Fosfomycin analogues as potential antitumor agents

Fosfomycin represents a broad-spectrum antibiotic belonging to the class of phosphonic with a bactericidal activity against both gram-negative and some gram-positive microorganism. The aspect that makes it particularly interesting is the minimal occurrence of side effects which consist only of: rash, headache, nausea, rhinitis, vaginitis, etc. [1] In addition to bactericidal qualities, literature data report that several antibiotics, including Fosfomicyn, are possible inhibitors of DNA synthesis.

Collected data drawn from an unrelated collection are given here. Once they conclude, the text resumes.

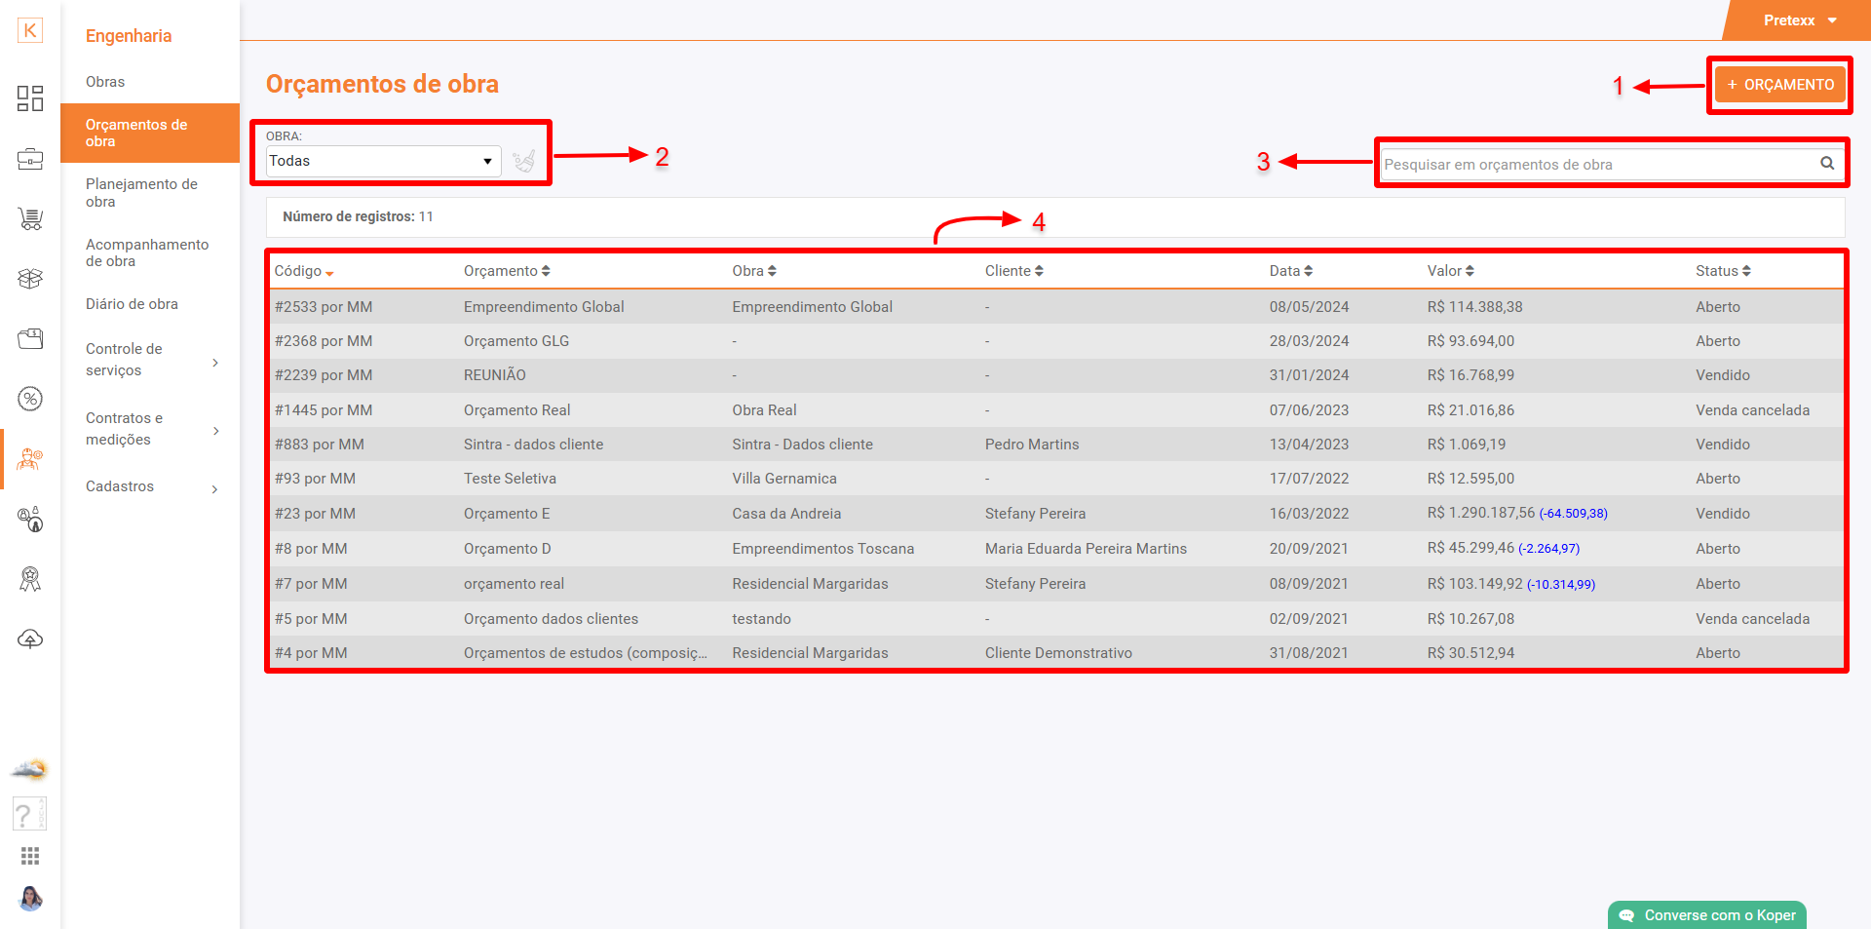
Task: Go to Planejamento de obra menu item
Action: 141,193
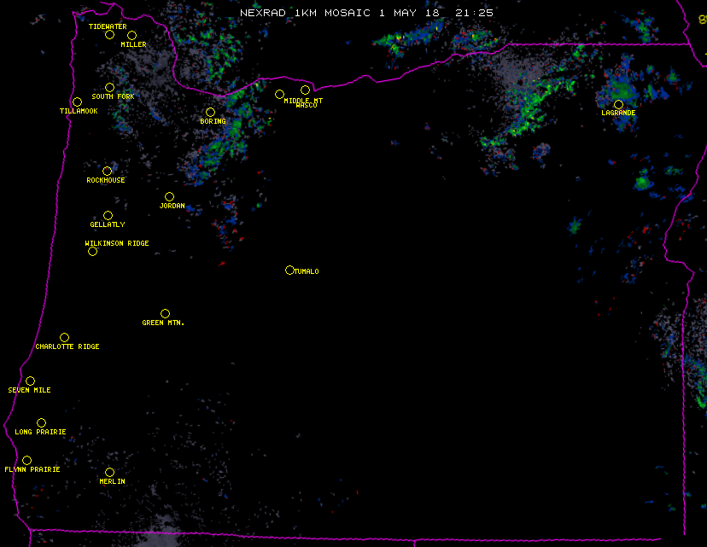This screenshot has width=707, height=547.
Task: Click the Long Prairie station circle
Action: (x=41, y=422)
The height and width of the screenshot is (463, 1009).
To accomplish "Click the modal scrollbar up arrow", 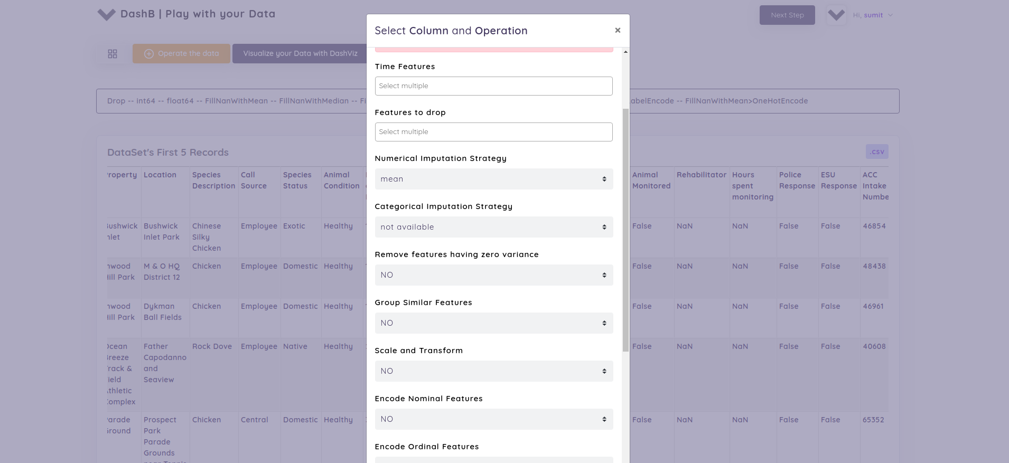I will [x=625, y=52].
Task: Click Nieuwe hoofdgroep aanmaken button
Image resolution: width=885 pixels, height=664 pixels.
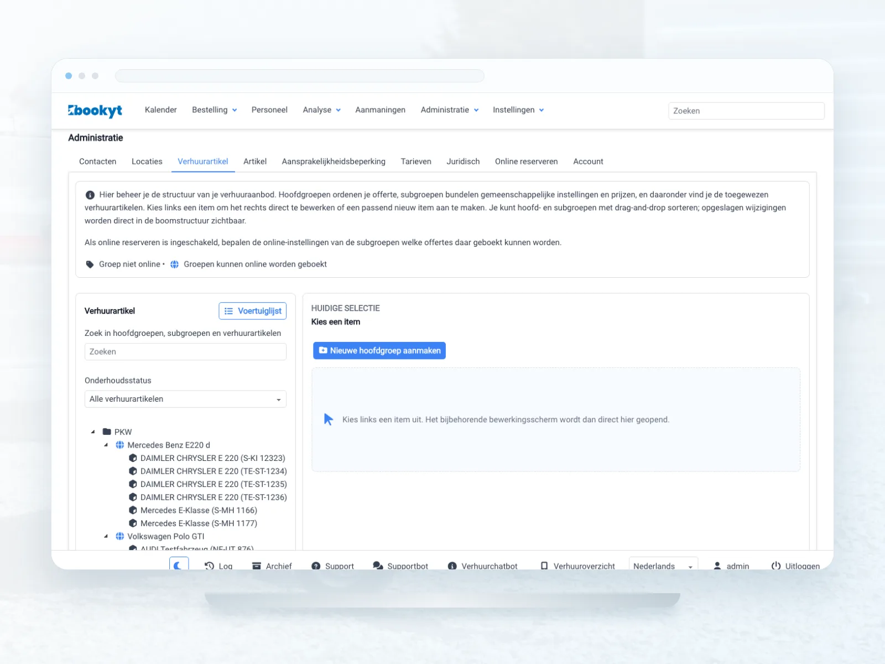Action: (x=379, y=350)
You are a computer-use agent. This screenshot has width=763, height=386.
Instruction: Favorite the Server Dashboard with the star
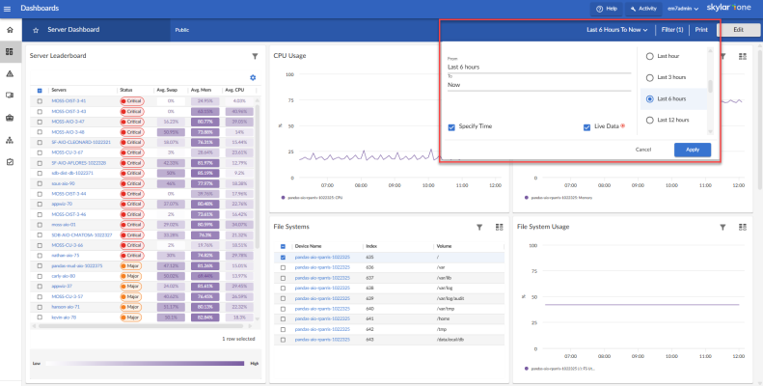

This characteristic could lead them to become efficient antitumor agent. [2] Actually, a lot of study demonstrates that the co-administration of cis-platin (a well-known anticancer drug) and Fosfomycin is a good approach to decrease the onset of adverse effects due to the use of cis-platin alone such as ototoxicity and nephrotoxicity. [3] For the reasons abovementioned (overcoming cis-platin’s toxicity and verify if there’s the possibility to create innovative and safe anticancer drugs) the aim of our work was to synthetize fosfomycin’s derivatives. These analogues have been prepared with a simple and cheap one pot reaction using dimethylphosphonate and appropriate α-halo-ketones in the presence of sodium methoxide (CH3ONa) in methanol. However, in order to establish their potential antiproliferative activity against tumour cell lines and possible prevention toward non tumoral cells in vitro assays will be carried out.